El diálogo no es una droga alienante, tampoco pasividad o evasión. Es manifestar una firme convicción y confianza dinámica para superar las situaciones más difíciles. ¿Es tan difícil alcanzar una empatía emocional, por lo menos, para lograr una coherencia sobre estratégicos objetivos de Estado, entre ellos la Cuestión Malvinas y la Defensa Nacional? En política interna es incomprensible y destructivo buscar el fracaso de un gobierno y no sus aciertos para beneficios del país que, en última instancia, en la alternancia democrática, también puede ser un beneficio para una oposición seria, madura y necesaria.

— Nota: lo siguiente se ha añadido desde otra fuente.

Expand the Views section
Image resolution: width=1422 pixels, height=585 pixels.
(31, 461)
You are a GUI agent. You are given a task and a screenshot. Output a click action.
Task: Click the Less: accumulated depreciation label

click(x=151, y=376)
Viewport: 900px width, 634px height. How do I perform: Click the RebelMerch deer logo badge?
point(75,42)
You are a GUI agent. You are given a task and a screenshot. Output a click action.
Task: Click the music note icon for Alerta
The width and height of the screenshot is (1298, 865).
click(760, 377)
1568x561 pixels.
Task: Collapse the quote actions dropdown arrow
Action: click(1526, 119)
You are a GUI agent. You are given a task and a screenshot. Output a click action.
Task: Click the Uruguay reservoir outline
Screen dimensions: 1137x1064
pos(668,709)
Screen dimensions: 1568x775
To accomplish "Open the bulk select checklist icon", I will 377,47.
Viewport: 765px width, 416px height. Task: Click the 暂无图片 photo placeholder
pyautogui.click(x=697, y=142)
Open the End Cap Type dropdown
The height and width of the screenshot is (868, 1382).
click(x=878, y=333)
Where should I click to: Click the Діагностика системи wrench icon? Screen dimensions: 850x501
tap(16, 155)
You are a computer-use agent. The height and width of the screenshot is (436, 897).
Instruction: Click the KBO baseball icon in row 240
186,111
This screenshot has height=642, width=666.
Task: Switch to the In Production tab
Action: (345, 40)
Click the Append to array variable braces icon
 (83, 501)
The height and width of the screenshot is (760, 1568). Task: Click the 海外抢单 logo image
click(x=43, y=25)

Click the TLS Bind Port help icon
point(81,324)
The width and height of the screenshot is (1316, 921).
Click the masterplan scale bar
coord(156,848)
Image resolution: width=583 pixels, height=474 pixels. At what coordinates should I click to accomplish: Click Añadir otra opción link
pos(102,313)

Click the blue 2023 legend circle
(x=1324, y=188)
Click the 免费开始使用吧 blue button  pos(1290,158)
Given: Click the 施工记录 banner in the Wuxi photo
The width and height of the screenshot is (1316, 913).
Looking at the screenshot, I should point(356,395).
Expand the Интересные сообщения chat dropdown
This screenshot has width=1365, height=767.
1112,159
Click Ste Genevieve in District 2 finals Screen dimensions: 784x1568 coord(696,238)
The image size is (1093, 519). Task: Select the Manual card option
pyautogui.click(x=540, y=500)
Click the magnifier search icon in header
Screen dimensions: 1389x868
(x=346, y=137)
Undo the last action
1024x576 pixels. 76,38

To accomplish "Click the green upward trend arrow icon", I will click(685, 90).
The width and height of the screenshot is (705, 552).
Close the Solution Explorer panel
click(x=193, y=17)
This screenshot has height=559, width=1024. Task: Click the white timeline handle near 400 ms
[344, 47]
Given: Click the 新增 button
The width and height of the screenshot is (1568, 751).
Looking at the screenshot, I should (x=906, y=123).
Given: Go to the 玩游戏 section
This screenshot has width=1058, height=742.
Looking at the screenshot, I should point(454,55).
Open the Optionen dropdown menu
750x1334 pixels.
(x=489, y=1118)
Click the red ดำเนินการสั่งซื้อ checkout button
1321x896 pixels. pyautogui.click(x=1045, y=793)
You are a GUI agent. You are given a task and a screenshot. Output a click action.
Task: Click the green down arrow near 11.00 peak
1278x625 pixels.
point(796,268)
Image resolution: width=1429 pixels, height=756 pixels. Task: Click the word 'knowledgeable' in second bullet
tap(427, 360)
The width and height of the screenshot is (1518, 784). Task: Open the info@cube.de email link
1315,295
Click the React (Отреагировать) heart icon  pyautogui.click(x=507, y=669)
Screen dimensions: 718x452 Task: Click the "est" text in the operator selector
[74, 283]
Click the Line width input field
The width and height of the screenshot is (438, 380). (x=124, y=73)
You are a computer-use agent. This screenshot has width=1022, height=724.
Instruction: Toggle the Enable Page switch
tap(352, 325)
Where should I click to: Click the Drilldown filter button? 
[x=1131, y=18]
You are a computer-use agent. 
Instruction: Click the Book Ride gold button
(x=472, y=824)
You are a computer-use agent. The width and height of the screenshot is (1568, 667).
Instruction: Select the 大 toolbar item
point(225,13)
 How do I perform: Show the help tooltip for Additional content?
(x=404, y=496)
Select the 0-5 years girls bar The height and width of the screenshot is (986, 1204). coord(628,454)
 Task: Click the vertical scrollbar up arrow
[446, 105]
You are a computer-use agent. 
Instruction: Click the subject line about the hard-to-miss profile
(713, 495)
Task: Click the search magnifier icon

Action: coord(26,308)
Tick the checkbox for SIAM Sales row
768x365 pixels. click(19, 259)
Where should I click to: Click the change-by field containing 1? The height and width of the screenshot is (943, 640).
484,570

La fantástica creatividad que han tenido algunas naciones en momentos cruciales de su historia ha sido posible sin duda gracias a esa actitud amplia, abierta, enérgica, generosa y creativa.
(*) Martín Balza es exjefe del Ejército argentino. Veterano de la Guerra de Malvinas y exembajador en Colombia y Costa Rica. Esta columna de Opinión fue publicada originalmente en el portal de Perfil.